MANIFESTATIONS ÉVÉNEMENTIELLES ET NOUVELLE ÉCONOMIE
Le trial de Belledonne (Échappée Belle) est en chemin hors-piste. Ce genre de performance athlétique a des limites physiques. Ces pratiques de masse posent quelques problèmes de partage de territoire avec les bergers. Mais en termes d’image, c’est un dynamisme qui apparaît porteur. La proximité des métropoles facilite aussi l’accès. Ce sont les stations de ski qui font encore l’économie de montagne alors que le tourisme vert diffus est difficile à chiffrer. Dans les stations il y a aussi les emplois secondaires puisqu’il faut nourrir et loger les saisonniers. C’est la partie visible. Mais ce qui se développe aujourd’hui, ce sont des zones touristiques hors stations. C’est difficile de construire une unité territoriale alors que certaines communes ont leur agenda propre et pas forcément très lisible (comme Chamrousse). Quelle place peut prendre le parc régional par rapport à l’importance économique de la vallée ? Il peut avoir un rôle de pivot.
MODÈLE DE GOUVERNANCE
L’espace Belledonne a proposé un siège pour les accompagnateurs et guides en tant que groupe socio-économique professionnel sur le territoire. Cela a permis de créer une sous-section des guides et accompagnateurs de montagne au sein de l’association « Au Fil de Belledonne », qui regroupe les petits acteurs du tourisme et de l’accueil de Belledonne. Ça permet de commencer à structurer ces professions sur Belledonne. Le territoire a besoin d’interlocuteurs dans les professions de montagne.

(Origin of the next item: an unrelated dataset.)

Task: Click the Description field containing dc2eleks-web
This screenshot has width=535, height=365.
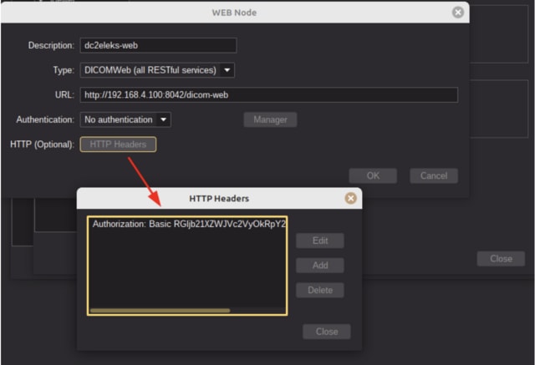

Il faut accepter le principe qu’il existe des tensions entre communautés sur le territoire et ne pas s’interdire certains sujets pour chercher ensemble un terrain d’entente, surtout si on veut favoriser une dimension d’accueil.

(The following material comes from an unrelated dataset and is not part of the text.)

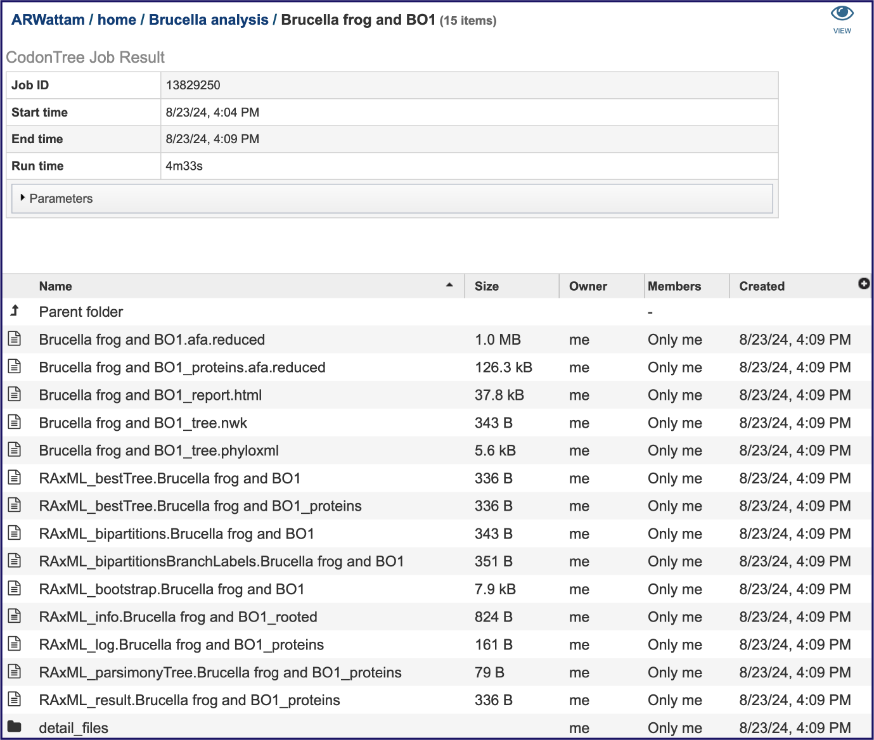Click the detail_files folder icon
The width and height of the screenshot is (874, 740).
[15, 727]
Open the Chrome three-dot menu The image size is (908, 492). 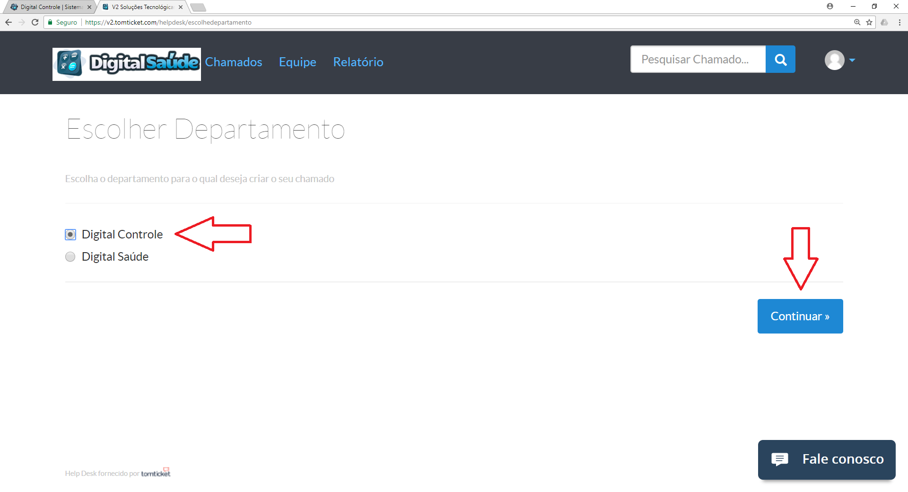(899, 22)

Par exemple, les conflits d’usage avec les chasseurs sont récurrents et parfois dramatiques. Dans le partage du territoire, il y a une façon de dire aux autres qu’on les a pris en compte, dans les règles qu’on se donne et qu’on respecte effectivement. Ce degré de vivre ensemble est à construire. Je ne me sens pas toujours en sécurité dans la forêt quand je croise des chasseurs qui ne prennent pas la peine de casser leur fusil pendant leurs déplacements, même sur des itinéraires de randonnée fréquentés. La chasse fait partie de la tradition des territoires de montagne, mais elle doit s’adapter au territoire d’aujourd’hui avec les diverses pratiques. Une place n’est jamais due, cela se mérite. Il serait de l’intérêt de tous et des chasseurs en premier de chercher des solutions ensemble sur le territoire plutôt que d’attendre qu’elles soient imposées de Paris après un fait divers sanglant de trop. Il peut y avoir des cartographies informatives sur les zones de pratiques comme les zones de chasse ou de balade en fonction des saisons ? Ou des jours sans chasse le week-end ? Il manque une base partagée. Chacun doit apprendre à se respecter et à connaître l’autre et faire de l’application de ces règles une fierté, une sorte d’identité revendiquée comme un label de qualité.
Jean-Marc Vengeon, entretien avec Hugues Bazin, Belledonne, novembre 2015
Les Chronique Obliques sont basées sur des rencontres déambulatoires avec des acteurs/habitants du territoire. Chaque visite s’ouvre sur un paysage intérieur et extérieur. Chaque déambulation donne lieu à un article publié sur le blog. Cette chronique constitue la trame d’un récit collectif qui enrichit une cartographie et un outillage conceptuel et méthodologique entre forme écrite et physique, matérielle et immatérielle pour les Rencontres Obliques de Belledonne.